After millennia attuned to this cosmic clock, you would think we’d know precisely when the Sun rises and sets. But Michigan Tech dissertation work by Teresa Wilson (now at the U.S. Naval Observatory) suggests that our estimates are often off by 1 to 5 minutes.
Conventionally speaking, sunrise and sunset are defined as the moment when the top of the Sun’s disk is on the horizon. If we lived on an airless body, we could calculate when this moment happens with simple geometry and call it a day. But light doesn’t travel from our star to our eye in a straight line. Sunlight’s path bends slightly when it hits Earth’s atmosphere, an effect which strengthens as the light burrows deeper into the increasingly dense atmosphere. This bending effect is called refraction, and it’s strongest at the horizon.
All publicly available calculators that Wilson could find assume an angle of refraction at the horizon of 34 arcminutes (denoted ʹ), or a little more than half the size of the full Moon. This value may have come from Isaac Newton in the 1600s; Wilson found it cited as a standard as early as 1865. But using a single refraction angle doesn’t account for different meteorological conditions from location to location — in essence, we’re saying things are the same in July in Hawai‘i as they are in January in Alaska, she said January 8th during her presentation at the winter American Astronomical Society meeting in Seattle. Nor does this approach take into account how the observer’s altitude might change things.
Wilson decided to find out just how good our sunrise and sunset estimates are. She scoured published and unpublished data for every record she could find, ultimately amassing 251 sunrises and 514 sunsets from 30 different geographic coordinates, over both water and land horizons.
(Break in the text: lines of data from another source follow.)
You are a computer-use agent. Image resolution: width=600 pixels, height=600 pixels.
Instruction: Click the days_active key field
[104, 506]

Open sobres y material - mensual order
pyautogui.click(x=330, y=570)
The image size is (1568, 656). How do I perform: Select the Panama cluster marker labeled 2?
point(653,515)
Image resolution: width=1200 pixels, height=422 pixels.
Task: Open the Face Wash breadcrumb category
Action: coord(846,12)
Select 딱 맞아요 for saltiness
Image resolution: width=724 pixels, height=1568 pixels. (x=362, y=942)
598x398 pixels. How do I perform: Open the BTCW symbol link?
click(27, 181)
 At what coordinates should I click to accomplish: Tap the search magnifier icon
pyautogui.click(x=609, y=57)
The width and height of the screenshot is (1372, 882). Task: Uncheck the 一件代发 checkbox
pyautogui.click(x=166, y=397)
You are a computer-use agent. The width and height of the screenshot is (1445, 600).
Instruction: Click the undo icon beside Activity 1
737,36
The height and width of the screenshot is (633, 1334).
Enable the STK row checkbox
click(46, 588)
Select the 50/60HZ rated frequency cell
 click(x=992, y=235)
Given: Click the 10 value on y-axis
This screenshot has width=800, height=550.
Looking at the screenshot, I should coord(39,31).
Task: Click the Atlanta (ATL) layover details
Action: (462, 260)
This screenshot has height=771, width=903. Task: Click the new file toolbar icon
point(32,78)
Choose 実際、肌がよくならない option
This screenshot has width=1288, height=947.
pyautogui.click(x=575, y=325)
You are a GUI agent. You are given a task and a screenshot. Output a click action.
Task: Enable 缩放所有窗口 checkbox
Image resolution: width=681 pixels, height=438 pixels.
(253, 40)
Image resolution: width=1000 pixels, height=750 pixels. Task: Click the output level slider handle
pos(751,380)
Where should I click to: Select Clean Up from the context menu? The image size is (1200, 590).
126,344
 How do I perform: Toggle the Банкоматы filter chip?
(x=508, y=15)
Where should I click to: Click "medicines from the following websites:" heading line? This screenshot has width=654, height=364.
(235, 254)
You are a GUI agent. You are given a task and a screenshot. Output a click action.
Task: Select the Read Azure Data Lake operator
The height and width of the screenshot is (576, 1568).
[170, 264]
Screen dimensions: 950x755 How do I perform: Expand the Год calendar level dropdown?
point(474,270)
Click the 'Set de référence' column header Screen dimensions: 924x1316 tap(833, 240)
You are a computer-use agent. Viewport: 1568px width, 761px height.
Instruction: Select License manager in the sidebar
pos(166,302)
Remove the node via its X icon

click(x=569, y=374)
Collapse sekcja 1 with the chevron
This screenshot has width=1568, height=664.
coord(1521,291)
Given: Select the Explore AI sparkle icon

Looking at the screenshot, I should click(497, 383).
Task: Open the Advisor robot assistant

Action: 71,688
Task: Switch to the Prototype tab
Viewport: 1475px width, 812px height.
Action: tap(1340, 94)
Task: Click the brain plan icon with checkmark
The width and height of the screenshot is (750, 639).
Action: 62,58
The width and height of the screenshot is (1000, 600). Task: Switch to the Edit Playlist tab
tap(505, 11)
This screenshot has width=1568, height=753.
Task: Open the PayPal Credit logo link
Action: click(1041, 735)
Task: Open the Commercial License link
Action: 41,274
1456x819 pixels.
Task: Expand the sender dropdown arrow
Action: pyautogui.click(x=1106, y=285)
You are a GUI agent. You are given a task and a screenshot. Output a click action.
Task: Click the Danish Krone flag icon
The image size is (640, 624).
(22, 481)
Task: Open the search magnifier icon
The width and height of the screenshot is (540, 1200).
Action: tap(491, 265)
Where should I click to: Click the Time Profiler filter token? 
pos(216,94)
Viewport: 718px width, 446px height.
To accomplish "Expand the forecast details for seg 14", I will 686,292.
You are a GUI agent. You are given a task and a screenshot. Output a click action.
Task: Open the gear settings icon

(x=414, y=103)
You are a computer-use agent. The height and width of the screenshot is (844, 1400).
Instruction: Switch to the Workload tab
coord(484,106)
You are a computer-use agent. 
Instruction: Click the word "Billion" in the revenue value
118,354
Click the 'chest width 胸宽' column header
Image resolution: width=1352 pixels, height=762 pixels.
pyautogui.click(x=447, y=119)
About 600 of these came with weather data, which she fed into three different refraction models of varying complexity; for the others, she had to settle for the 34ʹ.
She found that, overall, predicted times varied in accuracy by location and season, with sunrise times over land generally being early in the summer months and late in the winter. Summer showed the largest discrepancies, probably due to the pronounced refractive effect that the large temperature difference in the atmosphere has during those months. Mirage effects due to cold air topped by warm over water horizons also exacerbated lags in sunset times throughout the year, sometimes by up to 5 minutes. Accounting for the observer’s altitude above the horizon did notably improve predictions for water horizons, however.
Furthermore, the more complex refraction models that incorporated meteorological conditions didn’t do a better job: Their inherent, limited assumptions about the behavior of the weather layer in Earth’s atmosphere, called the troposphere, led to them congregating around the 34ʹ value. Regardless of model, she concluded, sunrise and sunset times can’t be reliably predicted to better than 2 minutes.
Two minutes might sound inconsequential, but Wilson noted that, if GPS fails, sailors will use celestial navigation. “Most sailors will tell you that they can get their position with celestial navigation to within 1 nautical mile,” she said. But if part of that calculation involves sunset, “1 minute of time turns into 15 nautical miles of error.” Knowing precise sunrise and sunset times could also benefit observers, both amateur and professional. A better understanding of how the atmosphere bends light on the horizon would affect moonrise predictions, too.